___ ESTRATTO DELLA PAGINA ___

Quando Figliuolo venne nominato commissario per l’emergenza nel marzo 2021, si rese conto che le mascherine erano diventate un problema perché non più utilizzabili e soprattutto ingombranti. In attesa di capire cosa farne, da aprile 2021 oltre 218 milioni di mascherine, dal peso totale di 2.500 tonnellate, vennero quindi trasferiti in diversi depositi gestiti da SDA tra il Nord e il Centro, a un costo di stoccaggio di 313mila euro al mese. Consapevoli che i costi non sarebbero stati sostenibili per un lungo periodo, lo scorso anno i funzionari della struttura commissariale avevano pubblicato due indagini di mercato, la prima a giugno e la seconda a ottobre, per capire se sul mercato ci fossero aziende disponibili ad acquistarle. A entrambi i bandi non si presentò nessun possibile acquirente.
La struttura decise così di smaltire definitivamente le 2.500 tonnellate di mascherine. Nella determina di affidamento, che ripercorre la gestione di queste mascherine, la struttura commissariale chiarisce che «le mascherine non sono mai state richieste né dalle regioni né dagli altri enti convenzionati e oggi non trovano più possibilità di impiego determinando quindi la definitiva impossibilità di utilizzo». Inoltre, sempre la determina spiega che «l’utilizzo di tali manufatti non è più consentito dalle norme in vigore in quanto trattasi di dispositivi non certificati, con scarsa capacità filtrante non conformi ai requisiti di legge».

___

ISTRUZIONI DI LAVORO |
1/ Riassumi in forma più breve il paragrafo dell'estratto sulle mascherine che inizia con «Quando Figliuolo venne nominato», conservandone i fatti principali.
2/ Secondo l'estratto sulle mascherine, quanto costava ogni mese il loro stoccaggio nei depositi?
3/ Scrivi il seguito dell'estratto sulle mascherine, partendo dopo la sua ultima frase.
I dati forniti non servono per questo lavoro.

___ DATI FORNITI ___

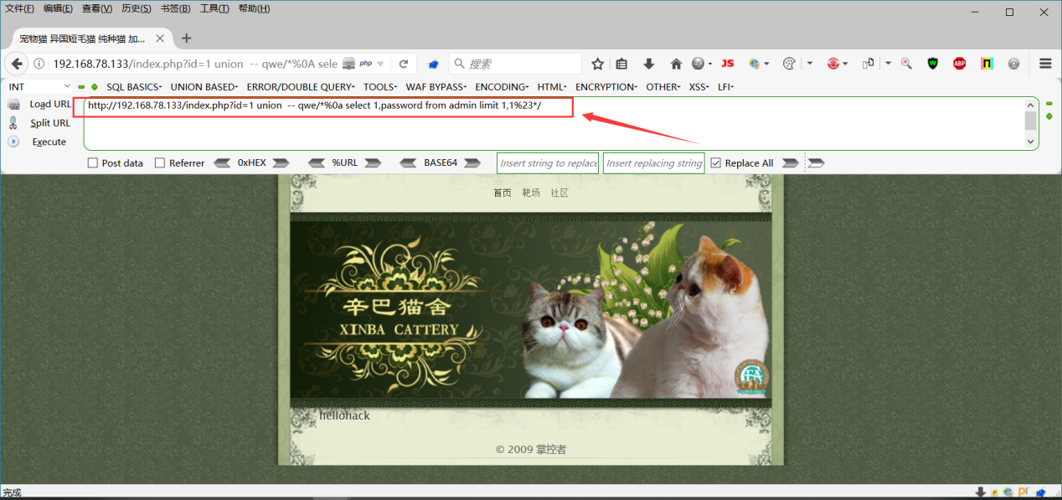Click the page reload button
The width and height of the screenshot is (1062, 500).
pos(403,64)
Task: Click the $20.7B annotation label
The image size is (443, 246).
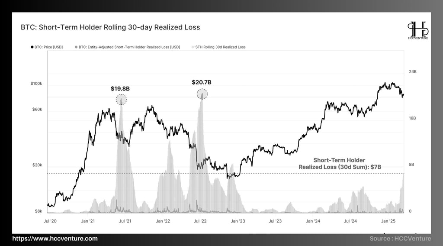Action: [x=202, y=82]
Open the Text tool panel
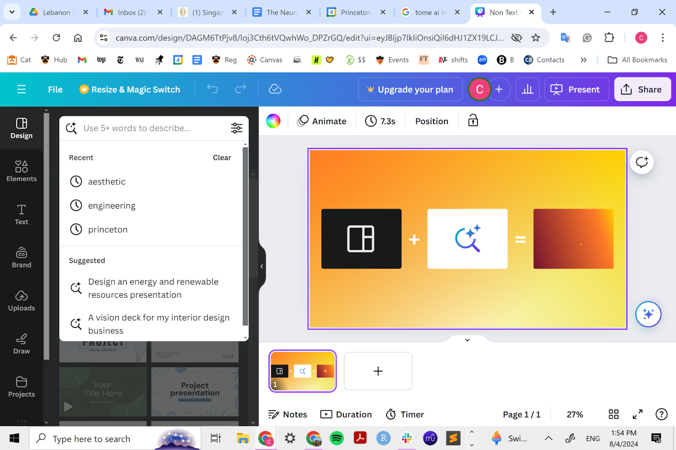This screenshot has height=450, width=676. pyautogui.click(x=22, y=214)
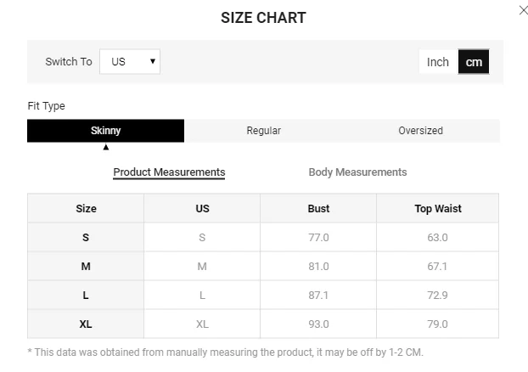Show the Product Measurements tab

169,172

___

RISPOSTE DI SEGUITO |
1/ Nominato commissario nel marzo 2021, Figliuolo si trovò con mascherine non più utilizzabili e ingombranti. Da aprile 2021 oltre 218 milioni di mascherine, per 2.500 tonnellate, furono spostate in depositi SDA al Nord e al Centro, con uno stoccaggio da 313mila euro al mese. Poiché quei costi non erano sostenibili a lungo, lo scorso anno la struttura commissariale pubblicò due indagini di mercato, a giugno e a ottobre, ma nessun acquirente si fece avanti.

2/ 313mila euro al mese.

3/
La A2A ha già iniziato la ricognizione in tutti i depositi dove sono custodite le mascherine per iniziare le analisi in vista dello smaltimento. È stato stimato che l’8% delle 2.500 tonnellate sarà recuperato come materiale di riciclo. È una percentuale costituita prevalentemente da carta e materiale plastico. L’azienda spiega che il restante 92% delle 2.500 tonnellate, cioè il tessuto, sarà «destinato al recupero energetico presso gli impianti di termovalorizzazione del gruppo». In sostanza, saranno bruciate per produrre energia. Secondo i piani operativi di A2A forniti alla struttura commissariale, i depositi che si trovano nelle regioni del centro saranno svuotati entro il 25 marzo, quelli nelle regioni del nord entro la fine del mese.